Calling all academics: If you'd like a free advanced copy of my book, The Immortal Life of Henrietta Lacks, to consider it for course adoption, get thee to Random House's academic blog and request a copy quick, while supplies last (which probably won't be long at the rate things are going). See below for more information on the book, and advanced praise. It's a story with wide potential for course adoption in the sciences, bioethics, African-American studies, womens studies, creative writing, journalism, and much more. Added bonus: If you teach the book this spring, you can also get me to come speak at your school/in your classes as part of my book tour.Here's Publishers Weekly on The Immortal Life of Henrietta Lacks:
Science journalist Skloot makes a remarkable debut with this multilayered story about "faith, science, journalism, and grace." It is also a tale of medical wonders and medical arrogance, racism, poverty and the bond that grows, sometimes painfully, between two very different women--Skloot and Deborah Lacks--sharing an obsession to learn about Deborah's mother, Henrietta, and her magical, immortal cells. Henrietta Lacks was a 31-year-old black mother of five in Baltimore when she died of cervical cancer in 1951. Without her knowledge, doctors treating her at Johns Hopkins took tissue samples from her cervix for research. They spawned the first viable, indeed miraculously productive, cell line--known as HeLa. These cells have aided in medical discoveries from the polio vaccine to AIDS treatments. What Skloot so poignantly portrays is the devastating impact Henrietta's death and the eventual importance of her cells had on her husband and children. Skloot's portraits of Deborah, her father and brothers are so vibrant and immediate they recall Adrian Nicole LeBlanc's Random Family. Writing in plain, clear prose, Skloot avoids melodrama and makes no judgments. Letting people and events speak for themselves, Skloot tells a rich, resonant tale of modern science, the wonders it can perform and how easily it can exploit society's most vulnerable people.

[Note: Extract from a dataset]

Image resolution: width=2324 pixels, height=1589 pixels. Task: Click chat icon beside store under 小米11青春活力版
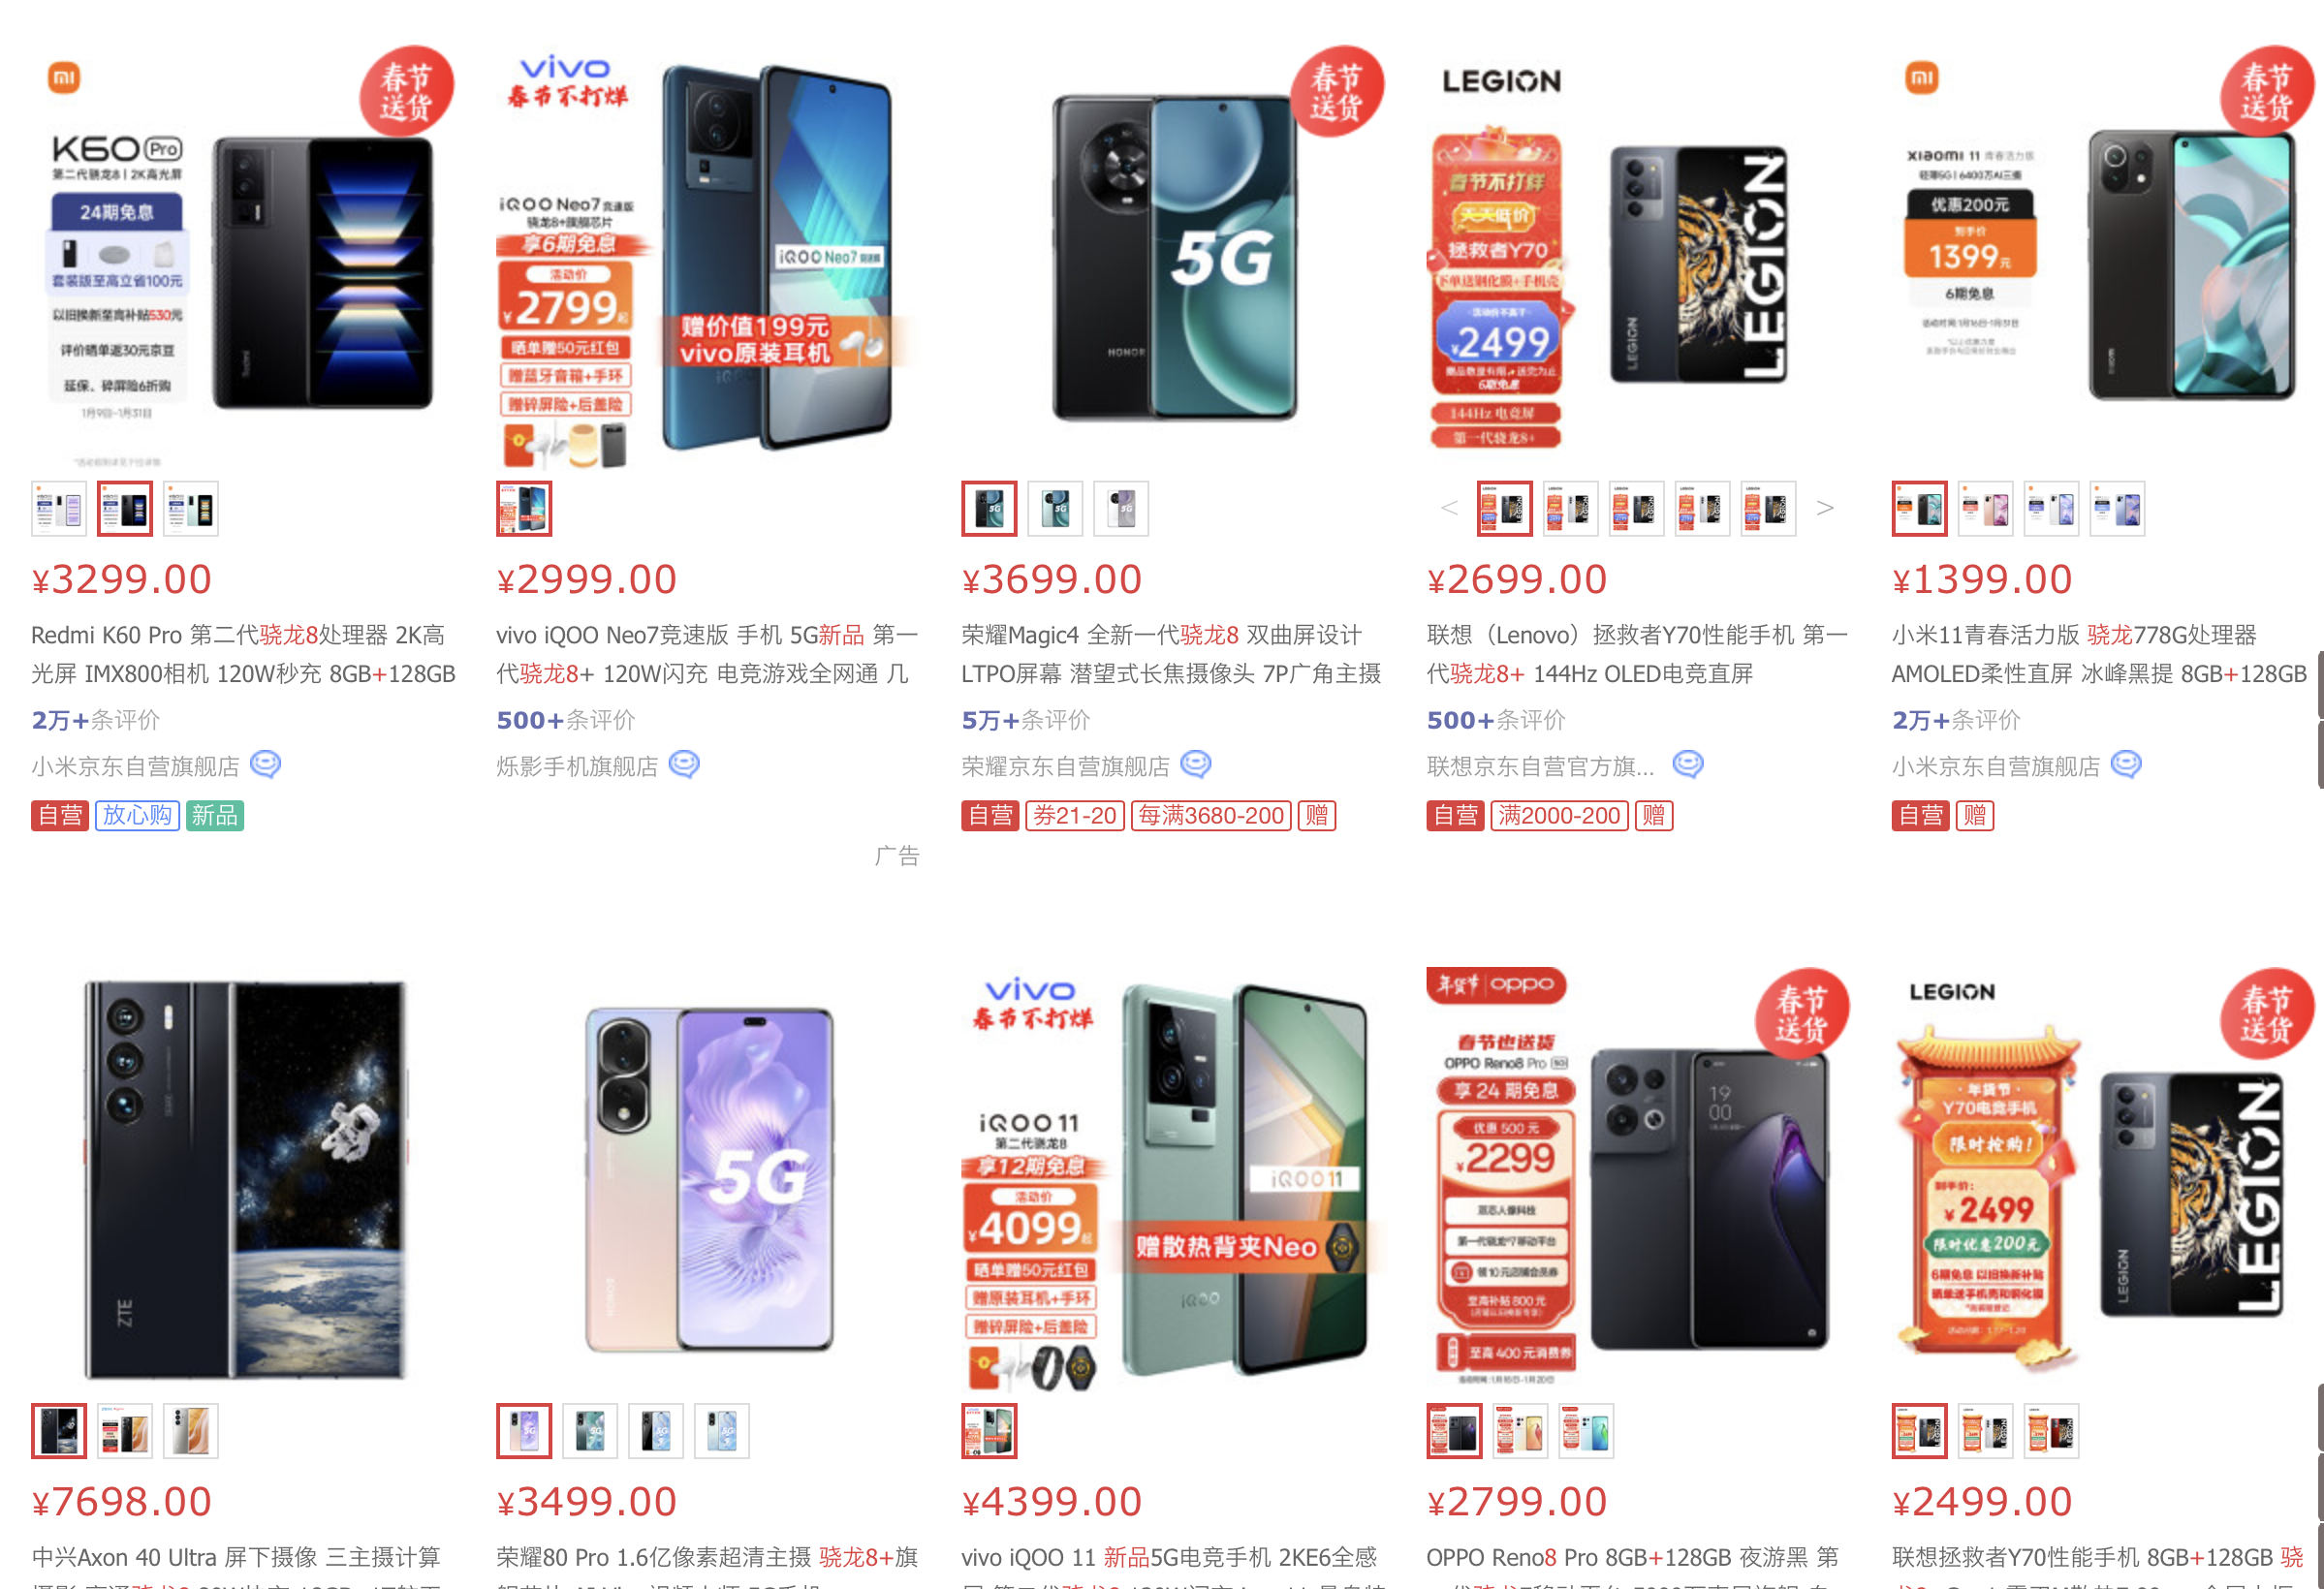[x=2126, y=765]
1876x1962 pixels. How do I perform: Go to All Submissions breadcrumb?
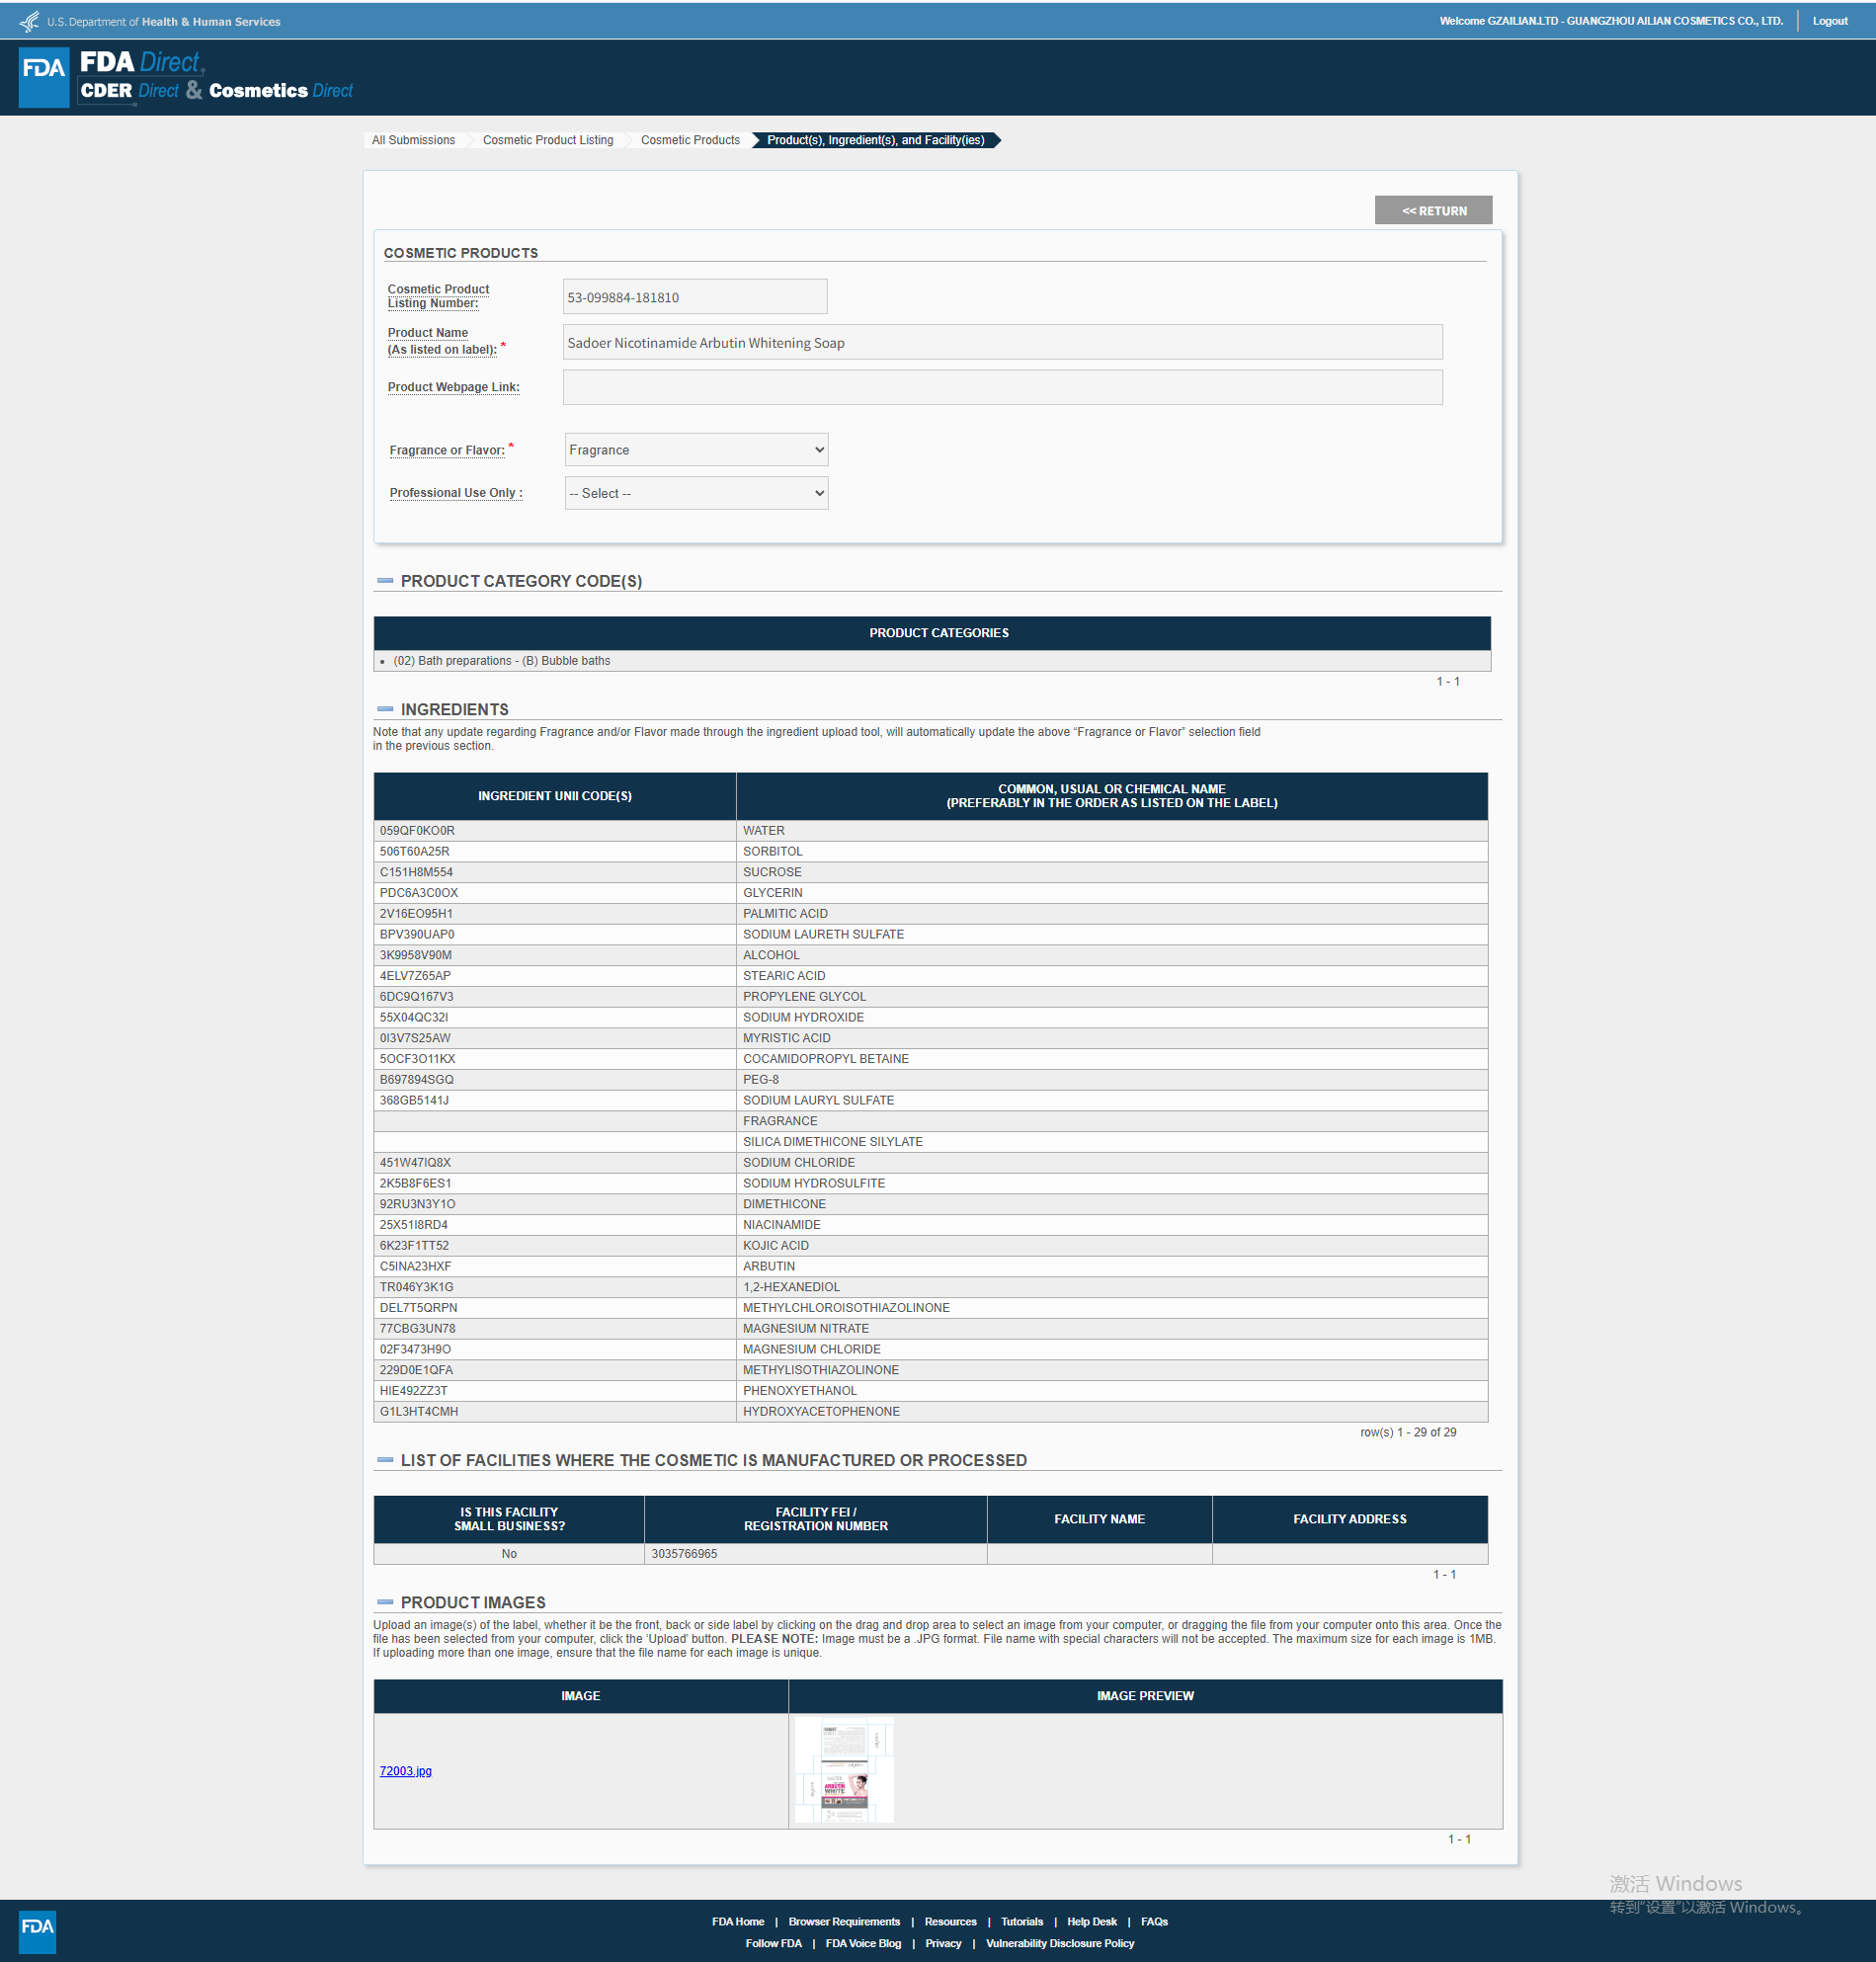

- Publishers Weekly, Starred Review




Comments
Rebecca, will you be doing a book signing at a Memphis bookstore?
Posted by: BGT | November 6, 2009 8:02 AM
Yeah, I use HeLa's. But I think those Chinese hamsters deserve a biography, too. They do a lot of the heavy lifting. :-)
Posted by: Mariel | December 13, 2009 6:15 PM
The development of Hela cells is not a tale of how modern science can "exploit society’s most vulnerable people." Ms. Lacks died of her advanced cervical cancer, so I'm not sure how culturing her biopsy was exploitation. The law says that a person's discarded tissue and cells are not their property. So, if there was a consent form there would be no issue here, right?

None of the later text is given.